▶ _PROBLEM TO WORK ON_: Give back a single number: the count of lines in the data that contain the string "navigation".

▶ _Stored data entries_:
──────
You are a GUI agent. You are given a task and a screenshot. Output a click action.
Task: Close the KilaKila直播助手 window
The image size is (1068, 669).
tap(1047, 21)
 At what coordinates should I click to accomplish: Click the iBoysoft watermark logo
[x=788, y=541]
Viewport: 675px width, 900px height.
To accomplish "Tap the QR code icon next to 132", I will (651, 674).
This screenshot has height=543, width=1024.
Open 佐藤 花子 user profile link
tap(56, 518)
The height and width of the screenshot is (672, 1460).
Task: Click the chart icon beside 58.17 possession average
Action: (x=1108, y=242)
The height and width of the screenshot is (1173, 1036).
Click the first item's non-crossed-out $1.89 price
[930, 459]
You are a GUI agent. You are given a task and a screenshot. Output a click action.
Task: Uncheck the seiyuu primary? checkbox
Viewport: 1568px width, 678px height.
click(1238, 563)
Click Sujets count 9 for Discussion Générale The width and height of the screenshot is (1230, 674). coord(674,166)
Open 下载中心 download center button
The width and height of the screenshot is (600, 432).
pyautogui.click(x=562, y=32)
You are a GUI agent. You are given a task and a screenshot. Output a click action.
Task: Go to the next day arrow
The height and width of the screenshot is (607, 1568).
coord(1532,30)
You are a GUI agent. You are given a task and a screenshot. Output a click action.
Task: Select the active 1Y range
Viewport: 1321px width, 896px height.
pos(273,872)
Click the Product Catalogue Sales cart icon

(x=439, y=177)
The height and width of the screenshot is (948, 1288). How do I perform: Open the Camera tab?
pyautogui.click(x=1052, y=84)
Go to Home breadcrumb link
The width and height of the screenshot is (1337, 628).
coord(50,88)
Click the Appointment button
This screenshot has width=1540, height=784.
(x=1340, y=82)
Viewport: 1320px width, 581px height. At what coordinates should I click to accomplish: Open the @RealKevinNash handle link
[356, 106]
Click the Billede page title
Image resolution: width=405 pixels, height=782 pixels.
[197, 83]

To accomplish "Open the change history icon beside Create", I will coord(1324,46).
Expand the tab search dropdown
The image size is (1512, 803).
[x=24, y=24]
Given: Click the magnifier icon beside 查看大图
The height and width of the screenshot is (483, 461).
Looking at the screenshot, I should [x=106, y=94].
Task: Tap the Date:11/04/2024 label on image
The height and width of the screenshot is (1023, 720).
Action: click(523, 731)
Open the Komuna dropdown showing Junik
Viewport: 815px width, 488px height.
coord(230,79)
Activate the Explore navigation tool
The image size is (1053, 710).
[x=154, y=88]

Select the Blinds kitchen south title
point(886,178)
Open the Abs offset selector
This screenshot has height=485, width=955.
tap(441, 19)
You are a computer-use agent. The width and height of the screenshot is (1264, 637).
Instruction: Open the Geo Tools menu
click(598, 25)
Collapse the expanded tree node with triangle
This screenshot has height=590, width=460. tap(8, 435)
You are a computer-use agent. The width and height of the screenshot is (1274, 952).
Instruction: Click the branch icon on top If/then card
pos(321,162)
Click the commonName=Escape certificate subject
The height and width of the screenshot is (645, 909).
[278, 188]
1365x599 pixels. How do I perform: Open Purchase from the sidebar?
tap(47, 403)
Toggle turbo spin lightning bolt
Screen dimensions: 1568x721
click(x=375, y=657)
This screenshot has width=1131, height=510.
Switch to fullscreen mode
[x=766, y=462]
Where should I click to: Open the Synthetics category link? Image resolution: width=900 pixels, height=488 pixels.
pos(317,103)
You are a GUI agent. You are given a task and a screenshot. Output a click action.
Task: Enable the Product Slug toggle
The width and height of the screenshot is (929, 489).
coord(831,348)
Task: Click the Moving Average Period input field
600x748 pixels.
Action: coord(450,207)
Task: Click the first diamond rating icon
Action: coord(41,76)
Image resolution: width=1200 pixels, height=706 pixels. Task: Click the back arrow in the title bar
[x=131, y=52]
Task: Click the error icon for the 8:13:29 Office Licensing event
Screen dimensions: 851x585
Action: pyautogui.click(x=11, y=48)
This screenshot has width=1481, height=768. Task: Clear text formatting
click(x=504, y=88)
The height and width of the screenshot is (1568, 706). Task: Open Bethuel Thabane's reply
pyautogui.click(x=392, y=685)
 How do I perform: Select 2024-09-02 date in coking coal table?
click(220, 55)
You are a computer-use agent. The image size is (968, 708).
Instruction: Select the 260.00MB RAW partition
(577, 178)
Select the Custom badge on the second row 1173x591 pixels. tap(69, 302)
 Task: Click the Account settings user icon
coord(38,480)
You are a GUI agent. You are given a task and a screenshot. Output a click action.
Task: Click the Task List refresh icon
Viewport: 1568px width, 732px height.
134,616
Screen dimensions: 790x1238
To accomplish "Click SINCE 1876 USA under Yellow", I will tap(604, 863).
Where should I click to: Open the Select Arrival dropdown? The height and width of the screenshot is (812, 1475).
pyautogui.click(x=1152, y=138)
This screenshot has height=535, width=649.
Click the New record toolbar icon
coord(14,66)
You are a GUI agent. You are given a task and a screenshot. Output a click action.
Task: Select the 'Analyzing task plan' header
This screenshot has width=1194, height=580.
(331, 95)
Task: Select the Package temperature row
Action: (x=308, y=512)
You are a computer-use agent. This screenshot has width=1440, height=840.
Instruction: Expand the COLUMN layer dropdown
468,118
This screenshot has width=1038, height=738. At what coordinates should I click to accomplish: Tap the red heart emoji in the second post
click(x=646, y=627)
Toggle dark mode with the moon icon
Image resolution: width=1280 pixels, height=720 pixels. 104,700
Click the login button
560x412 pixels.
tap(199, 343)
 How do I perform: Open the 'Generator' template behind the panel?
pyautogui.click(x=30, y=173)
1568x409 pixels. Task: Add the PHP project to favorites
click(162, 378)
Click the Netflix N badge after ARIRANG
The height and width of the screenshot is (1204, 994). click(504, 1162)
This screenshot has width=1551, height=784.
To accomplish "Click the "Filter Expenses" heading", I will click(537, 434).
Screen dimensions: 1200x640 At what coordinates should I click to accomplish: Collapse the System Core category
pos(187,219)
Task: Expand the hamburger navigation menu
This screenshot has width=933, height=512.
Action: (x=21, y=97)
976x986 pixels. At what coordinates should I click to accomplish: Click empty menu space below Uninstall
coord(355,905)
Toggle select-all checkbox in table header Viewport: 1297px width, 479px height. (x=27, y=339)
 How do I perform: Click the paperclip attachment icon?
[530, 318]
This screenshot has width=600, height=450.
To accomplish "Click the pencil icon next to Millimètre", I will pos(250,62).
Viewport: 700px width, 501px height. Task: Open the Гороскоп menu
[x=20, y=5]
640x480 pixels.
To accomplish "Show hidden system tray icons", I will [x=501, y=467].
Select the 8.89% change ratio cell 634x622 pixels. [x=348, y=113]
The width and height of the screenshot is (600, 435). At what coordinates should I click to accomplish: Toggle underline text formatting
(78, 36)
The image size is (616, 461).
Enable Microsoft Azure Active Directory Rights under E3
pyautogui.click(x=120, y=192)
──────
▶ _ANSWER BOX_: 2